Viscome tem prisão decretada e foge

SÍLVIA CORRÊA
da Reportagem Local

A Justiça decretou às 13h30 de ontem a prisão temporária do vereador Vicente Viscome (PPB), 58, acusado de comandar a máfia da propina na Administração Regional da Penha, em São Paulo, que ele controla.
Como não o encontrou na Câmara, em sua casa e em sua quadra de esportes, às 18h a polícia declarou o vereador foragido. O parlamentar tem ido regularmente à Câmara, mas faltou ontem, dia de sessão.
A prisão temporária foi autorizada por três dias, a contar da apresentação do vereador, e pode ser renovada pelo mesmo período, a pedido da polícia.
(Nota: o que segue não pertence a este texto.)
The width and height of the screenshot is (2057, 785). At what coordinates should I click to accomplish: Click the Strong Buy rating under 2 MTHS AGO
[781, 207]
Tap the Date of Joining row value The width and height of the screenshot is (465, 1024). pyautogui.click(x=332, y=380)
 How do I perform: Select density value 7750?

O mandado foi assinado pelo juiz Ivo de Almeida, do Departamento de Inquéritos Policiais. Viscome ainda não foi indiciado (acusado formalmente).
O advogado do vereador, José Guilherme Raimundo, disse que seu cliente viajou na noite de anteontem para Mogi Mirim por motivos particulares e não se apresentará à polícia enquanto a prisão vigorar. "Vou entrar com pedido de habeas corpus amanhã (hoje)."
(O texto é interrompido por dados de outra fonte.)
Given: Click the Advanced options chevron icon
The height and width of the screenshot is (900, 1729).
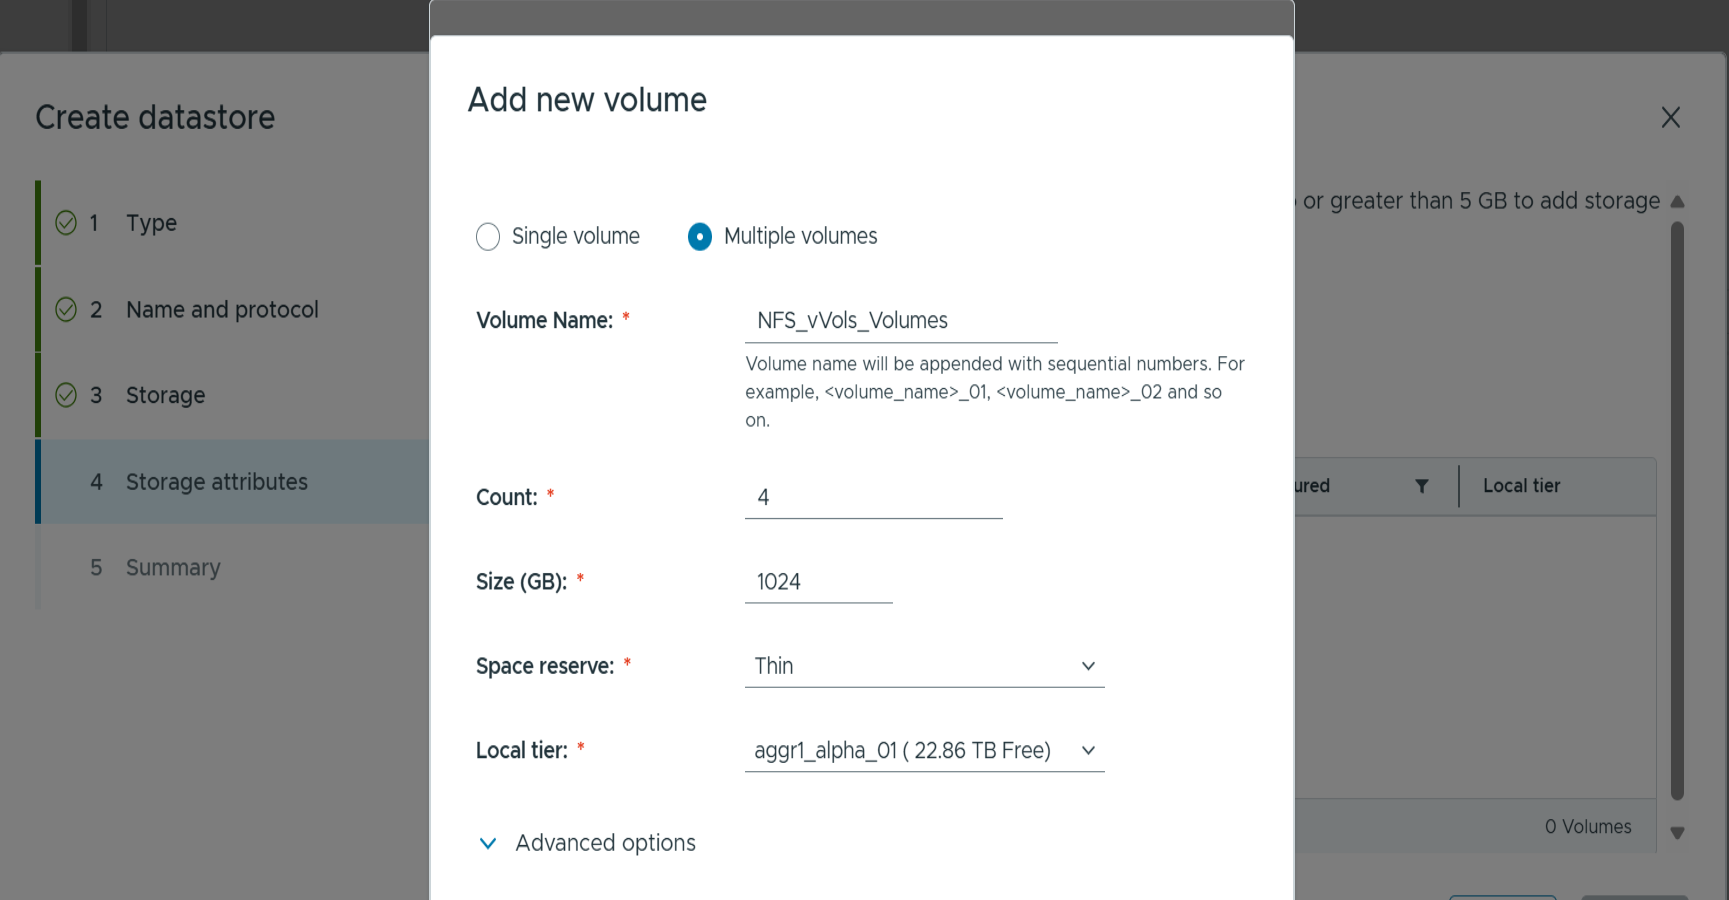Looking at the screenshot, I should [488, 843].
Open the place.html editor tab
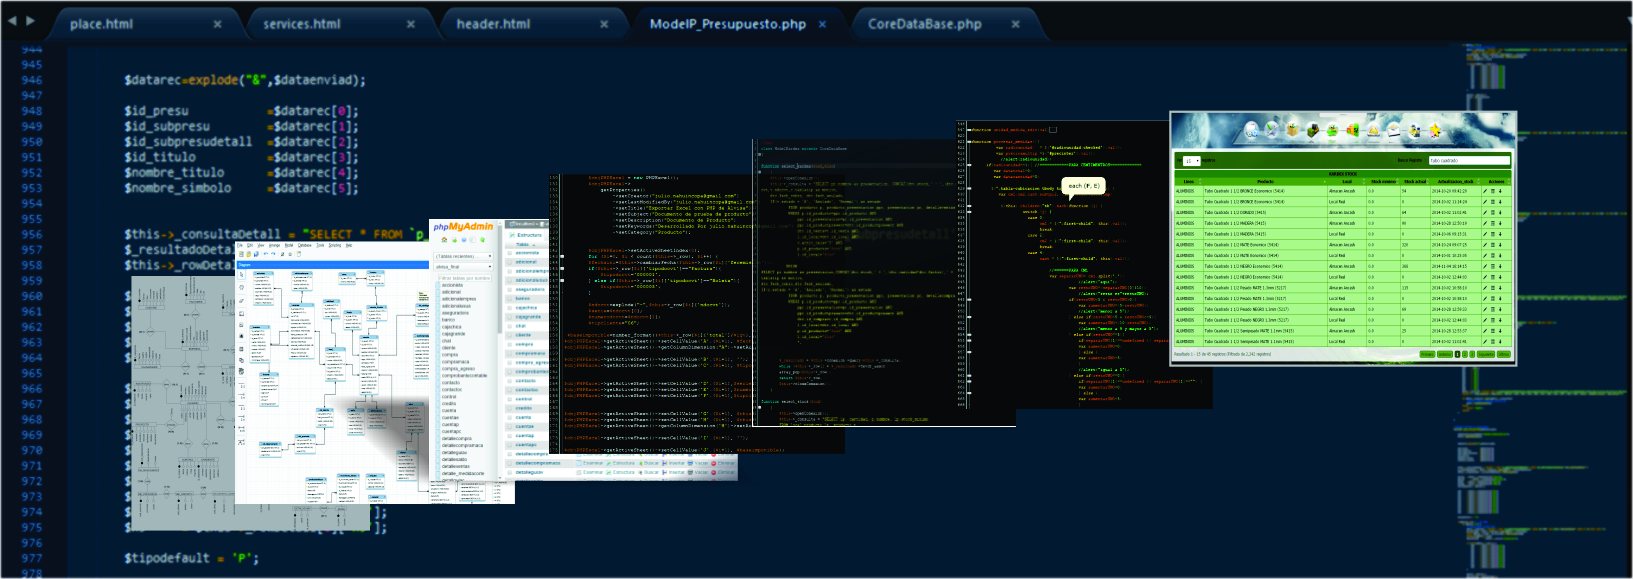 [101, 24]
Para Raimundo, a decretação da prisão foi um "abuso total de autoridade", porque seu cliente nunca foi intimado a depor. "Se for intimado, ele vai, mas não para ser preso. Ele não é bandido."
Viscome está em seu segundo mandato, para o qual foi eleito com 27.046 votos.
A polícia pretende indiciá-lo indiretamente por concussão (exigir vantagem para deixar de cumprir função pública) e formação de quadrilha, caso ele não apareça até o final da semana, quando o inquérito do caso deve ser encaminhado ao Ministério Público.
O pepebista é o primeiro vereador a ter a prisão decretada durante as investigações da máfia da propina -um esquema de extorsão infiltrado na estrutura da prefeitura paulistana.
Em troca de propina, os fiscais da prefeitura ignoram as irregularidades no comércio ambulante, na instalação de bancas de jornais, na construção civil, na coleta e na varrição de lixo, por exemplo.
Boa parte do montante arrecadado, segundo depoimentos colhidos no inquérito, segue para vereadores da base governista, que controlam as regionais e os demais órgãos públicos, indicando seus administradores. Em troca, são fiéis à orientação do Executivo e votam a favor de projetos do prefeito.
Há indícios de que outros vereadores comandam esquemas em outras regionais.

Namorada
De acordo com o delegado Naief Saad Neto, que investiga a ação da máfia na Penha, pelo menos três depoimentos foram decisivos para que a polícia decidisse pedir a prisão do vereador: do ex-chefe da fiscalização da Regional, Vladimir Augusto Ferreira, 37, do ex-administrador Pedro Antônio Saul, 49, e da assessora enamorada de Viscome, Tânia de Paula, 39.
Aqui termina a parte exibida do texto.